Pull every line that holds the word "click" from the entries.

Data for the task:
[Start of Attachment]

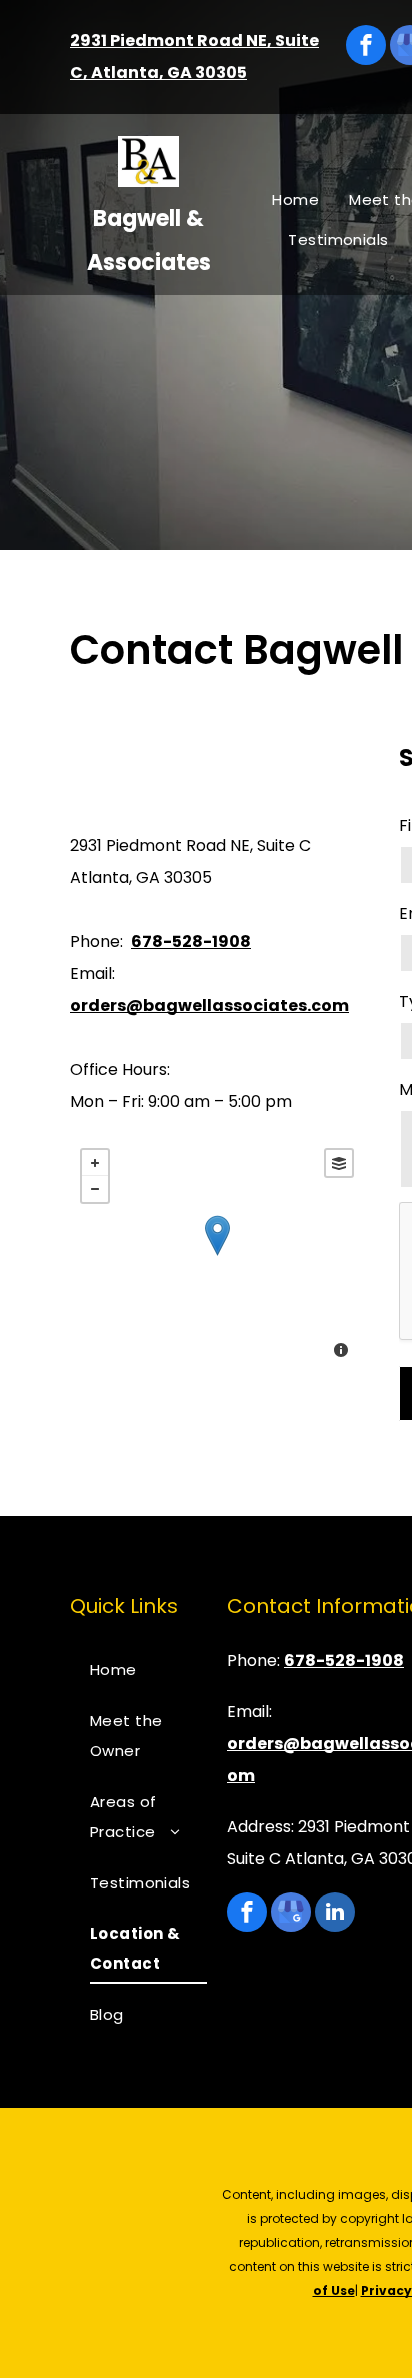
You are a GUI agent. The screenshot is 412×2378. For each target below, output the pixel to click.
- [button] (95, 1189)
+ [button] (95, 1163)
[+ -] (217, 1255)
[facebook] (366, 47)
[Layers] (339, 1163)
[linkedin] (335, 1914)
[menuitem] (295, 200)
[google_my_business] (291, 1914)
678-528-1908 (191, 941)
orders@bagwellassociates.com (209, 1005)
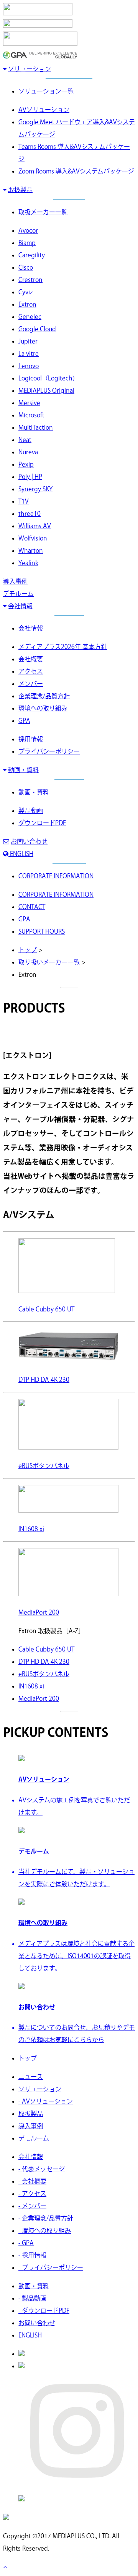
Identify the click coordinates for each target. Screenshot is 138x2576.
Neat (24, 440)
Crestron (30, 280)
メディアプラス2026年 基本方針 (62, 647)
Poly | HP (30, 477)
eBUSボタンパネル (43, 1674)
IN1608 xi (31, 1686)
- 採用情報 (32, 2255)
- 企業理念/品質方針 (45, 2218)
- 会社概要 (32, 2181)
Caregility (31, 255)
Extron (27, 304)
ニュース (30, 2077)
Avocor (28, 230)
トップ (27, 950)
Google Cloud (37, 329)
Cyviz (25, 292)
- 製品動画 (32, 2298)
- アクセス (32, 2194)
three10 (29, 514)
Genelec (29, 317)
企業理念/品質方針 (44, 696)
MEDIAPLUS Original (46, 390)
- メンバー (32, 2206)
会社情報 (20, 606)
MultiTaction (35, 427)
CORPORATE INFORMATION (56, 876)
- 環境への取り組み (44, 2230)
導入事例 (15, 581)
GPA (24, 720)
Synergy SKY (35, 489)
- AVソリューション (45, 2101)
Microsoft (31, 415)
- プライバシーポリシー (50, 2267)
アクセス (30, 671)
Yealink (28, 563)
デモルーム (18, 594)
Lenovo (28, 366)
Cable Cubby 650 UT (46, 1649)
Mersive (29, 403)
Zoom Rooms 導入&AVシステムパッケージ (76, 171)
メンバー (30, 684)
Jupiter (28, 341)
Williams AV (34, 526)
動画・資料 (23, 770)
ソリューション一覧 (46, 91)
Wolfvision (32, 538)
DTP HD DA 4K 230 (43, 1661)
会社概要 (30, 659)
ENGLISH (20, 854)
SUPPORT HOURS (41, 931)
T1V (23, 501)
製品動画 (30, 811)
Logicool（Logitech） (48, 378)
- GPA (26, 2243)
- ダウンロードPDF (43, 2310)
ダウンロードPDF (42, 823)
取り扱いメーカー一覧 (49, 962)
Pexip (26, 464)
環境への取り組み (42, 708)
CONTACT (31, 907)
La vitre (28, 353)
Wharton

[End of Attachment]

Response to the exercise:
You are a GUI agent. The screenshot is 412×2378. For each target below, output the pixel to click.
Identify the click coordinates for each target. Screenshot is 138x2576.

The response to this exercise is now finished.